Penduduk Kristen di kota itu dibantai dan gereja-gereja mereka dinodai. Ketika Mehmed mengendarai mobilnya melewati kotanya yang hancur pada bulan Juni, ia terkenal terharu dan menangis melihat ibu kota Roma yang dulunya pernah menjadi ibu kota Roma yang setengah penduduknya dan tergeletak di reruntuhan. Gereja Hagia Sofia yang agung diubah menjadi sebuah Masjid, dan kota itu berganti nama menjadi Istanbul.

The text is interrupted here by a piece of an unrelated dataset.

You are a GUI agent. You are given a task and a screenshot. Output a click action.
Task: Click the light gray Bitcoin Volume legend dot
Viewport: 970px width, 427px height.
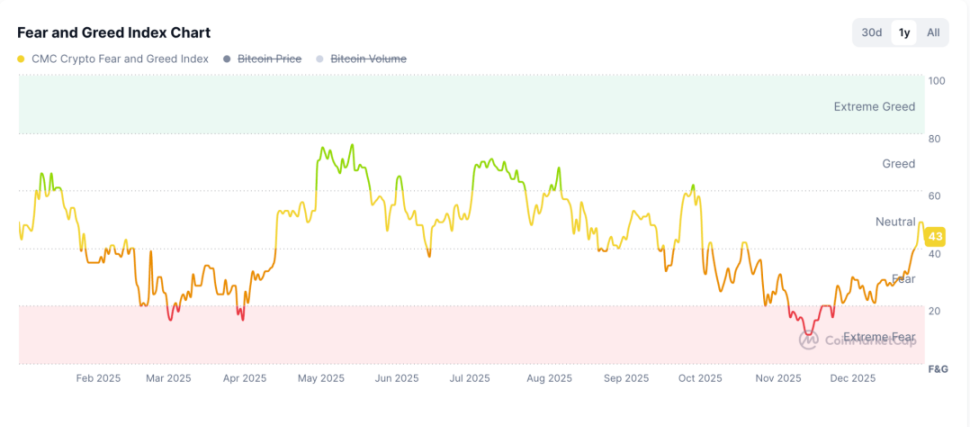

Kota ini tetap menjadi bagian dari negara modern Turki, yang sekarang merupakan sisa-sisa Kekaisaran yang mengklaim sebagai Roma ketiga setelah tahun 1453. Setelah Mehmed memulihkan ketertiban, orang-orang Kristen yang tersisa di kota itu diperlakukan dengan cukup baik, dan dia bahkan mengangkat keturunan Konstantin yang masih hidup ke jabatan tinggi dalam rezimnya.

Mungkin hasil yang paling positif dari kejatuhan itu adalah kapal-kapal Italia berhasil menyelamatkan beberapa warga sipil dari kejatuhan, termasuk para sarjana yang akan membawa pembelajaran Roma kuno ke Italia, dan membantu memulai Renaisans dan kebangkitan peradaban Eropa. Akibatnya, 1453 sering dianggap sebagai jembatan antara dunia Abad Pertengahan dan Modern.

Harold Jones

Harold Jones adalah seorang penulis dan sejarawan berpengalaman, dengan hasrat untuk menjelajahi kisah-kisah kaya yang telah membentuk dunia kita. Dengan pengalaman lebih dari satu dekade dalam jurnalisme, dia sangat memperhatikan detail dan bakat nyata untuk menghidupkan kembali masa lalu. Telah bepergian secara ekstensif dan bekerja dengan museum dan lembaga budaya terkemuka, Harold berdedikasi untuk menggali kisah paling menarik dari sejarah dan membagikannya kepada dunia. Melalui karyanya, dia berharap dapat menginspirasi kecintaan untuk belajar dan pemahaman yang lebih dalam tentang orang-orang dan peristiwa yang telah membentuk dunia kita. Saat sedang tidak sibuk meneliti dan menulis, Harold menikmati hiking, bermain gitar, dan menghabiskan waktu bersama keluarganya.